# Jump starting an F-550



## Bigplanz (Apr 10, 2009)

When I took my daughter to middle school today, it was 35 and icy. I noticed after I dropped her off that I needed gas. Stopped at a gas station, and a guy driving a power company F-550 service truck asked me for a jump. Seems his truck won't turn over after he filled up. 

I said, sure, and he was getting out the heavy duty jumper cables and I said let's try my little jumper box in the glove box first.

Got it out, and it was only half charged (three blue lights). Hooked it up, he got in, and the truck started right up. Unreal. This thing started an F-550, with half a charge, and at 35 degrees. Get yourself one of these.


----------



## Nealtw (Jun 22, 2017)

Makes you wonder why we need 50 pound lead acid batteries.


----------



## Bigplanz (Apr 10, 2009)

Nealtw said:


> Makes you wonder why we need 50 pound lead acid batteries.


The way I understand it, the little jump pack has enough burst amperage to kick the engine over. Not a substitute for an actual battery, though. 

It works! A 13 oz, half charged jump pack brought an F-550 diesel to life. The driver and I were amazed.


----------



## u3b3rg33k (Jul 17, 2018)

Bigplanz said:


> *The way I understand it, the little jump pack has enough burst amperage to kick the engine over. Not a substitute for an actual battery, though. *
> 
> It works! A 13 oz, half charged jump pack brought an F-550 diesel to life. The driver and I were amazed.


Pretty much - it's a tiny Li-ion battery basically getting shorted out by your starter.


----------



## Bob Sanders (Nov 10, 2013)

Bigplanz said:


> When I took my daughter to middle school today, it was 35 and icy. I noticed after I dropped her off that I needed gas. Stopped at a gas station, and a guy driving a power company F-550 service truck asked me for a jump. Seems his truck won't turn over after he filled up.
> 
> I said, sure, and he was getting out the heavy duty jumper cables and I said let's try my little jumper box in the glove box first.
> 
> Got it out, and it was only half charged (three blue lights). Hooked it up, he got in, and the truck started right up. Unreal. This thing started an F-550, with half a charge, and at 35 degrees. Get yourself one of these.



They work well if the motor is reasonably warm and in good condition. They will put out a HUGE amount of power in one go but the problem is they don't last too long so you need to start on the first few cranks.


----------



## ukrkoz (Dec 31, 2010)

Well.... I am sitting here contemplating that little tiny cable running from it... vs huge thick battery cables we all have. And reason being they musy be huge and sick, as starter draws a lot of juice through them.
Sorry, Big. I just don't buy it. That cable should have melted under any " HUGE amount of power" condition. I had my share of melted cables trying to run a simple fan, least to say - 350 diesel. 

Sorry.


----------



## de-nagorg (Feb 23, 2014)

That tiny cable that I see is the charging cable from the 110 AC, transformer. 

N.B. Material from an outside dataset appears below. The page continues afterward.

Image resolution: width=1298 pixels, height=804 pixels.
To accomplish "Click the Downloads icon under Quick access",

And I don't see the actual jump cable. 

But you are right a 50 amp starter draw will melt any small wires.


ED


----------



## Bigplanz (Apr 10, 2009)

ukrkoz said:


> Well.... I am sitting here contemplating that little tiny cable running from it... vs huge thick battery cables we all have. And reason being they musy be huge and sick, as starter draws a lot of juice through them.
> Sorry, Big. I just don't buy it. That cable should have melted under any " HUGE amount of power" condition. I had my share of melted cables trying to run a simple fan, least to say - 350 diesel.
> 
> Sorry.


Let me review, I pulled in to the Marathon gas station at 521 N 22nd St in Louisville at 7:40 AM to get gas. When I pulled in a guy wearing overalls and a reflective vest walked up to my truck. I rolled the window down and he pointed to his F-550 and asked for a jump. He had been getting gas, and was towing a generator (we had an ice storm the night before an 60K were without power).

I said sure.

I parked my truck next to his, he started getting out the monster jumper cables, and suggested we try my jump pack first. Only two blue dots (out of five) lit up, but we tried it anyway. He got in, it cranked, paused, then started the F-550. 

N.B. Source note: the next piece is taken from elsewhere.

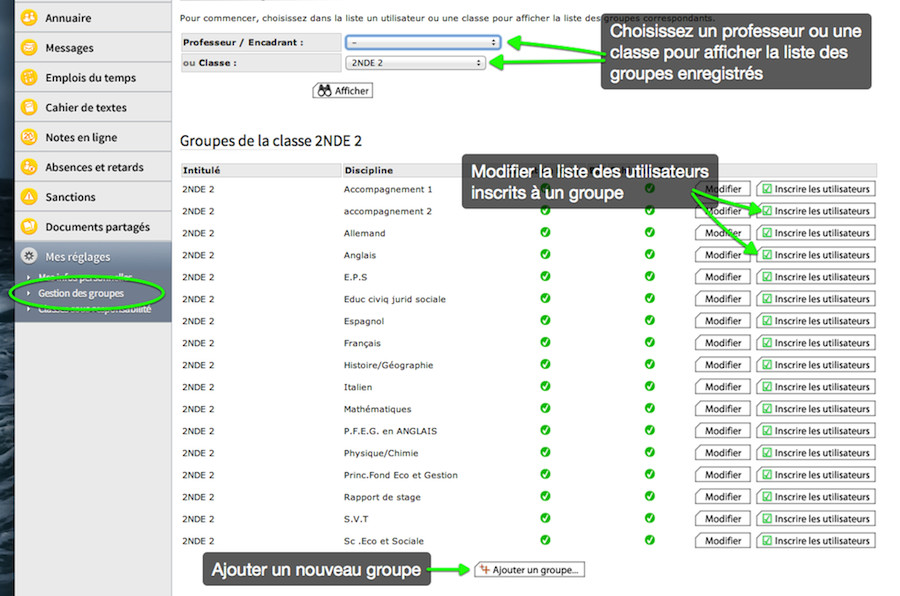Open the Classe dropdown showing 2NDE 2
900x596 pixels.
pyautogui.click(x=414, y=63)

We were surprised. He said the mechanic had told him the battery had a bad cell, but not bad enough to replace. He thanked me and I went to work.

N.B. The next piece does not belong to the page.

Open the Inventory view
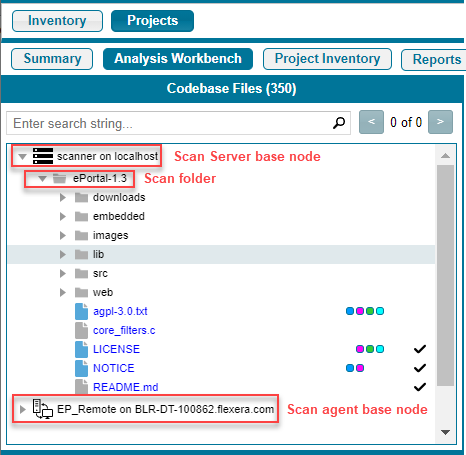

Jump pack had enough in it to put his battery "over the top." It did what it is desgned for, to boost an inadequate battery. 

This is what happened.


----------



## SeniorSitizen (Sep 10, 2012)

I can see this happening to boost his battery being only one piston needs to go to compression, but the 35°F temperature had 0 affect being he had just fueled and your battery pack came out of the glove box.:smile:
He needs to find a different battery mechanic. My Farmer's CO-OP can do better than that.:biggrin2:


----------



## de-nagorg (Feb 23, 2014)

Senior: For sure that mechanic needs a swift kick to the seat of his pants. 

A bad cell in an auto battery, means that it is failing big time, and someone is going to be stranded. 

Sure those heavy duty batteries are expensive, but the POCO has funds for it, maybe that mechanic was just lazy.

I hope the lineman, went to the shop and did some ATTITUDE ADJUSTMENT.


ED


----------



## Bigplanz (Apr 10, 2009)

Here is the connector that goes to the battery. An 8 AWG wire.


----------



## Bigplanz (Apr 10, 2009)

Bigplanz said:


> Here is the connector that goes to the battery. An 8 AWG wire.


Oh, I forgot to mention, the little wire in the first picture is the AC 120V charger to the wall socket in my office. That obviously won't start a car or truck. It is a 1 amp trickle charge to the jump pack. Took about three hours to charge it to full.


----------



## ron45 (Feb 25, 2014)

Thanks for sharing.


The low rider was a little hard to start yesterday and had to put the battery tender on it. It fired right up today.


I keep battery cables in all the vehicles as a Just-in-case.


But that's a good idea if you're out and about and nobody is around for a jump.


----------



## Bigplanz (Apr 10, 2009)

ron45 said:


> Thanks for sharing.
> 
> But that's a good idea if you're out and about and nobody is around for a jump.


That is exactly why I bought it.


----------



## ukrkoz (Dec 31, 2010)

Ah, Ok. Now that makes more sense. Sorry, Big, I dumbly assumed that was actually charging cable. Doubts cleared


----------



## Bigplanz (Apr 10, 2009)

Here it is starting my Navigator this morning.


----------



## ron45 (Feb 25, 2014)

A good idea would be to shut off and unplug everything before trying to start the vehicle.
And keep that door shut.

It might just give you that little edge needed.

Just some info for people who are watching that might not have the equipment.

Also.

Do the maintenance to your battery.
Make sure to turn lights, radio, etc., off and run the car for a couple minutes before shutting the engine off.


----------